***** DATA

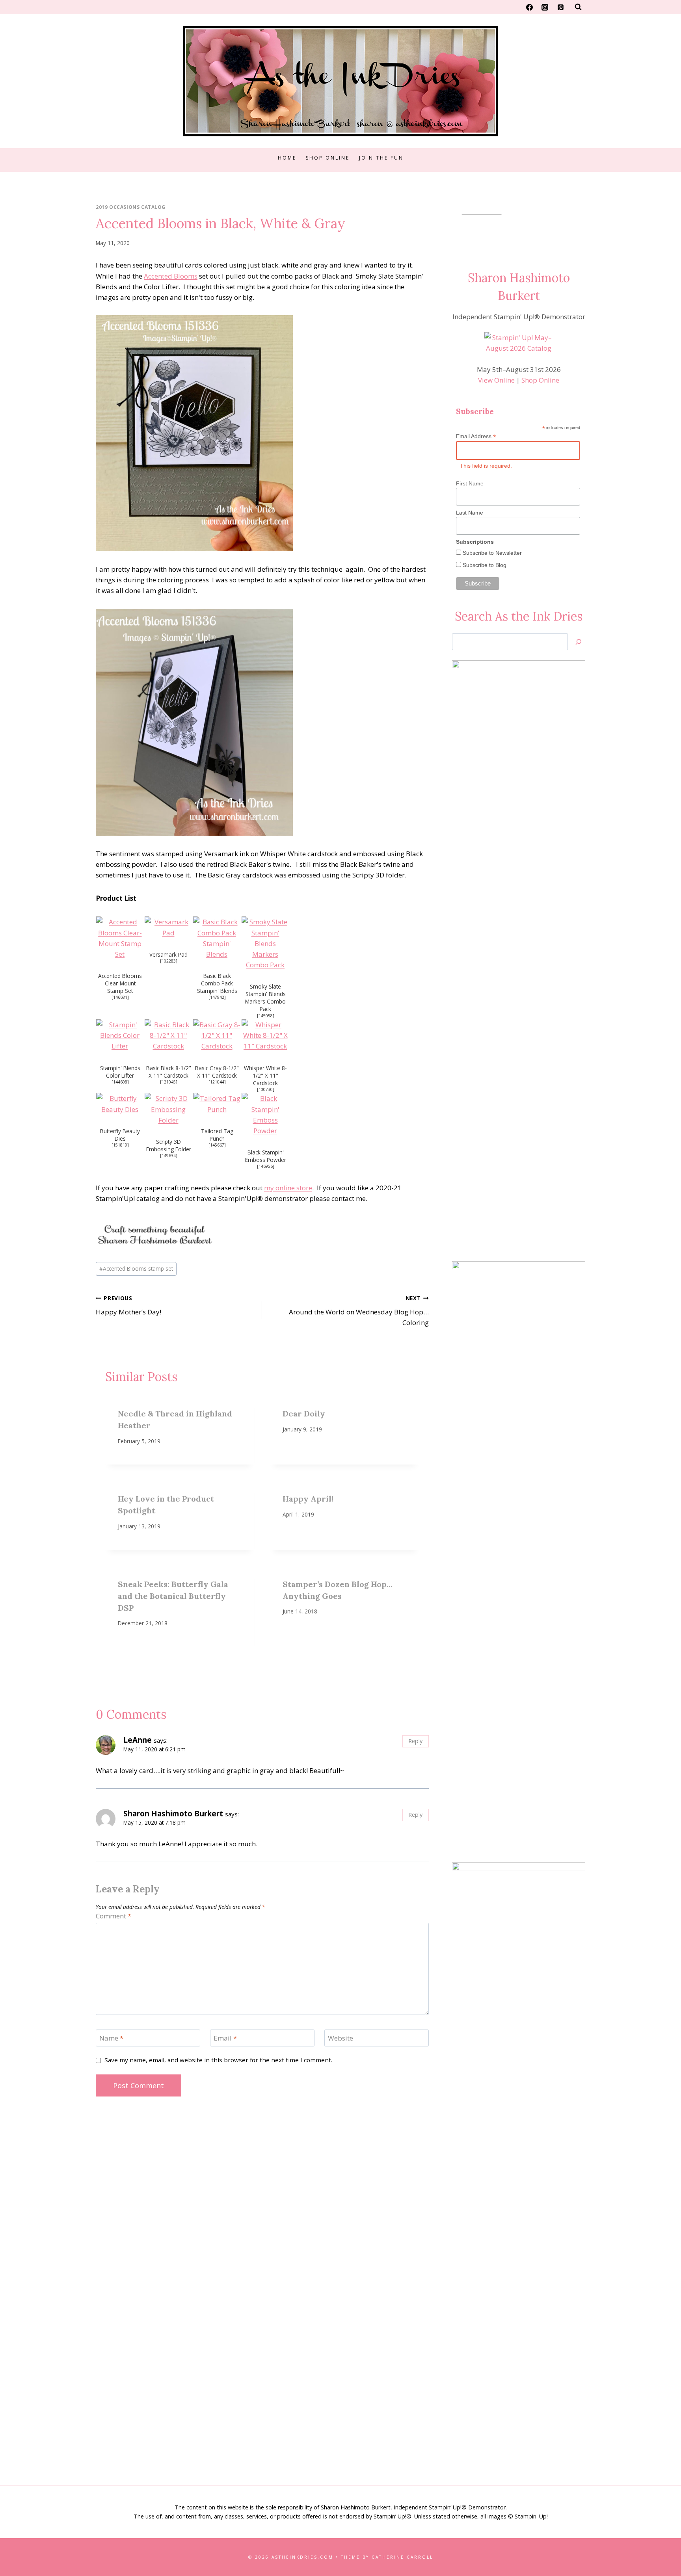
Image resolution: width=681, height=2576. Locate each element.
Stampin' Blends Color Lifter (120, 1071)
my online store (288, 1187)
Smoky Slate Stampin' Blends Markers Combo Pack (265, 998)
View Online (496, 380)
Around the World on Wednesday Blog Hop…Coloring (358, 1310)
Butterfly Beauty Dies (120, 1134)
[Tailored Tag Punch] (217, 1103)
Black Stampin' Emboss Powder (265, 1156)
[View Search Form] (578, 7)
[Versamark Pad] (168, 927)
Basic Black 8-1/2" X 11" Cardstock (168, 1071)
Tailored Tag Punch (217, 1134)
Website (340, 2038)
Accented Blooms (170, 276)
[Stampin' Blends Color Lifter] (120, 1035)
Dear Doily (304, 1413)
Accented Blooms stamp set (136, 1268)
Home (287, 157)
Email (225, 2038)
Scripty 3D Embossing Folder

**********

# [PROMPT]
Each line of the records above that includes the string "Stampin" should be counted. Report the total alone.

# [EXERCISE SOLUTION]
4